Stored items.
▼▼▼
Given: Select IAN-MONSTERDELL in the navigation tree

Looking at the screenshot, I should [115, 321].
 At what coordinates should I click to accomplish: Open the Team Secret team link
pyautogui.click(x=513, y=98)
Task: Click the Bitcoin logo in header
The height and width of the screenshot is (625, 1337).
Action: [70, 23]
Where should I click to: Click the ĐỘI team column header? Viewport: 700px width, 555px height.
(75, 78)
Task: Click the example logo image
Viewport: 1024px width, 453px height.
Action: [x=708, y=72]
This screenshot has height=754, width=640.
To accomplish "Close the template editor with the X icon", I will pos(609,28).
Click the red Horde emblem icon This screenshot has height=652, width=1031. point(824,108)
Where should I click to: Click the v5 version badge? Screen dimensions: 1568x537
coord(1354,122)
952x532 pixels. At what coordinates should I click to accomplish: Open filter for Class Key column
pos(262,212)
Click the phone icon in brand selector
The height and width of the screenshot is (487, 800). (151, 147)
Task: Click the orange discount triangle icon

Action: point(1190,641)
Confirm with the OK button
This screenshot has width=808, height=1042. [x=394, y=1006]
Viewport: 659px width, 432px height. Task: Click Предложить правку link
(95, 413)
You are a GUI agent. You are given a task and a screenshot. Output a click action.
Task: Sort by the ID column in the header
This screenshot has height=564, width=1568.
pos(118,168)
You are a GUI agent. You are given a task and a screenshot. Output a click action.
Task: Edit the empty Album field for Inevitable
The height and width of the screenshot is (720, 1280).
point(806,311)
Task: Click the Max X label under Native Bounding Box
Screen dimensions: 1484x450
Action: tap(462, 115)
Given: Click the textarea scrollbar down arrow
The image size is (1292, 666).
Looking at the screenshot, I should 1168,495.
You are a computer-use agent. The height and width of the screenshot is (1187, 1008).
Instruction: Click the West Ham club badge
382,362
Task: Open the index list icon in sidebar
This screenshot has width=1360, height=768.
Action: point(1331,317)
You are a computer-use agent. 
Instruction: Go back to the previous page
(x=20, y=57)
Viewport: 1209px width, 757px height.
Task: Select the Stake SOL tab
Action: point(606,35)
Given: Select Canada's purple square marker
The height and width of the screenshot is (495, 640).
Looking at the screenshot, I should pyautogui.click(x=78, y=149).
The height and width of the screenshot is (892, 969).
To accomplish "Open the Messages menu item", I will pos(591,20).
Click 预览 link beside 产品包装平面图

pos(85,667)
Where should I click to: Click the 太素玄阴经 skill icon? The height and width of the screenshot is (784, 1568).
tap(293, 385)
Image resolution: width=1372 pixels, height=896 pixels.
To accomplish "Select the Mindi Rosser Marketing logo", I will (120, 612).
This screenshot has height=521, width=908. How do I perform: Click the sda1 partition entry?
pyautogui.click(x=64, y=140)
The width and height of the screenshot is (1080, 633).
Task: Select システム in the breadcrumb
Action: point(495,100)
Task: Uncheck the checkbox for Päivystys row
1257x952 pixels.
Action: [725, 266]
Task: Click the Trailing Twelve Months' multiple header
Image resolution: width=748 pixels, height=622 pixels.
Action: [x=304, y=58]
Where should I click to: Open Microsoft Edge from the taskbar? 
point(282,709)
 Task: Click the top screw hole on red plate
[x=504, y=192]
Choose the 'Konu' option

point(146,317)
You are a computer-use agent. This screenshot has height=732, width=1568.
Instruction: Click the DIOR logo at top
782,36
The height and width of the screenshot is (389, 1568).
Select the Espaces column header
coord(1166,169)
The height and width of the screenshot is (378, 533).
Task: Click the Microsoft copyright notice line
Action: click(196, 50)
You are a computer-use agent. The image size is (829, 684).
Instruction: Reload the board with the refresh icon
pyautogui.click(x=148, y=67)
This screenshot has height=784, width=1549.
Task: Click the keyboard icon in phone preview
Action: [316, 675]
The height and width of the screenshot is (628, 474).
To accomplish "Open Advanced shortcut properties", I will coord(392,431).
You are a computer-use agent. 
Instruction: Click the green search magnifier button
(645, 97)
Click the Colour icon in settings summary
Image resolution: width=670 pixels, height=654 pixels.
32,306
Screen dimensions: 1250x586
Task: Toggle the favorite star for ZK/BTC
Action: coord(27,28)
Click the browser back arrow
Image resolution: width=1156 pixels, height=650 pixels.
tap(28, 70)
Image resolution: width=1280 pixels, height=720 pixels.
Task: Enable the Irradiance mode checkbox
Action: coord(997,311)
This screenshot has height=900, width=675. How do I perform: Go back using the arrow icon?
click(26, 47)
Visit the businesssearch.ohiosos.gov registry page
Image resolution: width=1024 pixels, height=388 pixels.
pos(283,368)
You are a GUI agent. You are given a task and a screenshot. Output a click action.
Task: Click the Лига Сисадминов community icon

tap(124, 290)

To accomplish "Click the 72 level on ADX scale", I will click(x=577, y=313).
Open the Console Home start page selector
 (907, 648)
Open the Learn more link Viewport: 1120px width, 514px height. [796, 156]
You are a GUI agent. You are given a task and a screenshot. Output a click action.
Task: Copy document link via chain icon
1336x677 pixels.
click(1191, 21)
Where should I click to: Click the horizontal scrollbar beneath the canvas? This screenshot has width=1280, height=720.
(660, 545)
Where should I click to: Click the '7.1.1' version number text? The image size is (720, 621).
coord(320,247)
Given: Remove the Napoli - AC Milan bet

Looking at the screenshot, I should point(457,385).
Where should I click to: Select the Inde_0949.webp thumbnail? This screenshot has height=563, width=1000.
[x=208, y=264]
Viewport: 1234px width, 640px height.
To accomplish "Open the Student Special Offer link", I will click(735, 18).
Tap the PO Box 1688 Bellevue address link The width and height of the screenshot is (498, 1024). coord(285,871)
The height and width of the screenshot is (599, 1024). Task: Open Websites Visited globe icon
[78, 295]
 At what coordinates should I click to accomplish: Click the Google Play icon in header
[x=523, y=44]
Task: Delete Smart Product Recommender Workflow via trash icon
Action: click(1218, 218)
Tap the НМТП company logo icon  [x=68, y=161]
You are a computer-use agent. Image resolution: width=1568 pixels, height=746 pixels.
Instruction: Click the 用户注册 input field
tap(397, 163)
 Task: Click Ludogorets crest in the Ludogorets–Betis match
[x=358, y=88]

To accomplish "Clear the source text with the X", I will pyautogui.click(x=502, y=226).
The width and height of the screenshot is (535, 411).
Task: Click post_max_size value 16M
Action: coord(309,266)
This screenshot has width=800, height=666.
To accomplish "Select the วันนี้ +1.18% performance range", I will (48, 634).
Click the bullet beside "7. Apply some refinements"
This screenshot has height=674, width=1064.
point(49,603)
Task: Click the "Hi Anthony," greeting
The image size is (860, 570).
▲▲▲
Your objective.
Each line above is to be restated exactly as it stands.

Worked solution.
Given: Select IAN-MONSTERDELL in the navigation tree

Looking at the screenshot, I should [115, 321].
 At what coordinates should I click to accomplish: Open the Team Secret team link
pyautogui.click(x=513, y=98)
Task: Click the Bitcoin logo in header
The height and width of the screenshot is (625, 1337).
Action: [70, 23]
Where should I click to: Click the ĐỘI team column header? Viewport: 700px width, 555px height.
(75, 78)
Task: Click the example logo image
Viewport: 1024px width, 453px height.
Action: [x=708, y=72]
This screenshot has height=754, width=640.
To accomplish "Close the template editor with the X icon", I will pos(609,28).
Click the red Horde emblem icon This screenshot has height=652, width=1031. point(824,108)
Where should I click to: Click the v5 version badge? Screen dimensions: 1568x537
coord(1354,122)
952x532 pixels. At what coordinates should I click to accomplish: Open filter for Class Key column
pos(262,212)
Click the phone icon in brand selector
The height and width of the screenshot is (487, 800). (151, 147)
Task: Click the orange discount triangle icon

Action: point(1190,641)
Confirm with the OK button
This screenshot has width=808, height=1042. [x=394, y=1006]
Viewport: 659px width, 432px height. Task: Click Предложить правку link
(95, 413)
You are a GUI agent. You are given a task and a screenshot. Output a click action.
Task: Sort by the ID column in the header
This screenshot has height=564, width=1568.
pos(118,168)
You are a GUI agent. You are given a task and a screenshot. Output a click action.
Task: Edit the empty Album field for Inevitable
The height and width of the screenshot is (720, 1280).
point(806,311)
Task: Click the Max X label under Native Bounding Box
Screen dimensions: 1484x450
Action: tap(462, 115)
Given: Click the textarea scrollbar down arrow
The image size is (1292, 666).
Looking at the screenshot, I should 1168,495.
You are a computer-use agent. The height and width of the screenshot is (1187, 1008).
Instruction: Click the West Ham club badge
382,362
Task: Open the index list icon in sidebar
This screenshot has width=1360, height=768.
Action: point(1331,317)
You are a computer-use agent. 
Instruction: Go back to the previous page
(x=20, y=57)
Viewport: 1209px width, 757px height.
Task: Select the Stake SOL tab
Action: point(606,35)
Given: Select Canada's purple square marker
The height and width of the screenshot is (495, 640).
Looking at the screenshot, I should pyautogui.click(x=78, y=149).
The height and width of the screenshot is (892, 969).
To accomplish "Open the Messages menu item", I will pos(591,20).
Click 预览 link beside 产品包装平面图

pos(85,667)
Where should I click to: Click the 太素玄阴经 skill icon? The height and width of the screenshot is (784, 1568).
tap(293, 385)
Image resolution: width=1372 pixels, height=896 pixels.
To accomplish "Select the Mindi Rosser Marketing logo", I will (120, 612).
This screenshot has height=521, width=908. How do I perform: Click the sda1 partition entry?
pyautogui.click(x=64, y=140)
The width and height of the screenshot is (1080, 633).
Task: Select システム in the breadcrumb
Action: point(495,100)
Task: Uncheck the checkbox for Päivystys row
1257x952 pixels.
Action: [725, 266]
Task: Click the Trailing Twelve Months' multiple header
Image resolution: width=748 pixels, height=622 pixels.
Action: [x=304, y=58]
Where should I click to: Open Microsoft Edge from the taskbar? 
point(282,709)
 Task: Click the top screw hole on red plate
[x=504, y=192]
Choose the 'Konu' option

point(146,317)
You are a computer-use agent. This screenshot has height=732, width=1568.
Instruction: Click the DIOR logo at top
782,36
The height and width of the screenshot is (389, 1568).
Select the Espaces column header
coord(1166,169)
The height and width of the screenshot is (378, 533).
Task: Click the Microsoft copyright notice line
Action: click(196, 50)
You are a computer-use agent. The image size is (829, 684).
Instruction: Reload the board with the refresh icon
pyautogui.click(x=148, y=67)
This screenshot has height=784, width=1549.
Task: Click the keyboard icon in phone preview
Action: [316, 675]
The height and width of the screenshot is (628, 474).
To accomplish "Open Advanced shortcut properties", I will coord(392,431).
You are a computer-use agent. 
Instruction: Click the green search magnifier button
(645, 97)
Click the Colour icon in settings summary
Image resolution: width=670 pixels, height=654 pixels.
32,306
Screen dimensions: 1250x586
Task: Toggle the favorite star for ZK/BTC
Action: coord(27,28)
Click the browser back arrow
Image resolution: width=1156 pixels, height=650 pixels.
tap(28, 70)
Image resolution: width=1280 pixels, height=720 pixels.
Task: Enable the Irradiance mode checkbox
Action: coord(997,311)
This screenshot has height=900, width=675. How do I perform: Go back using the arrow icon?
click(26, 47)
Visit the businesssearch.ohiosos.gov registry page
Image resolution: width=1024 pixels, height=388 pixels.
pos(283,368)
You are a GUI agent. You are given a task and a screenshot. Output a click action.
Task: Click the Лига Сисадминов community icon

tap(124, 290)

To accomplish "Click the 72 level on ADX scale", I will click(x=577, y=313).
Open the Console Home start page selector
 (907, 648)
Open the Learn more link Viewport: 1120px width, 514px height. [796, 156]
You are a GUI agent. You are given a task and a screenshot. Output a click action.
Task: Copy document link via chain icon
1336x677 pixels.
click(1191, 21)
Where should I click to: Click the horizontal scrollbar beneath the canvas? This screenshot has width=1280, height=720.
(660, 545)
Where should I click to: Click the '7.1.1' version number text? The image size is (720, 621).
coord(320,247)
Given: Remove the Napoli - AC Milan bet

Looking at the screenshot, I should point(457,385).
Where should I click to: Select the Inde_0949.webp thumbnail? This screenshot has height=563, width=1000.
[x=208, y=264]
Viewport: 1234px width, 640px height.
To accomplish "Open the Student Special Offer link", I will click(735, 18).
Tap the PO Box 1688 Bellevue address link The width and height of the screenshot is (498, 1024). coord(285,871)
The height and width of the screenshot is (599, 1024). Task: Open Websites Visited globe icon
[78, 295]
 At what coordinates should I click to accomplish: Click the Google Play icon in header
[x=523, y=44]
Task: Delete Smart Product Recommender Workflow via trash icon
Action: click(1218, 218)
Tap the НМТП company logo icon  [x=68, y=161]
You are a computer-use agent. Image resolution: width=1568 pixels, height=746 pixels.
Instruction: Click the 用户注册 input field
tap(397, 163)
 Task: Click Ludogorets crest in the Ludogorets–Betis match
[x=358, y=88]

To accomplish "Clear the source text with the X", I will pyautogui.click(x=502, y=226).
The width and height of the screenshot is (535, 411).
Task: Click post_max_size value 16M
Action: coord(309,266)
This screenshot has width=800, height=666.
To accomplish "Select the วันนี้ +1.18% performance range", I will (48, 634).
Click the bullet beside "7. Apply some refinements"
This screenshot has height=674, width=1064.
point(49,603)
Task: Click the "Hi Anthony," greeting
The image size is (860, 570).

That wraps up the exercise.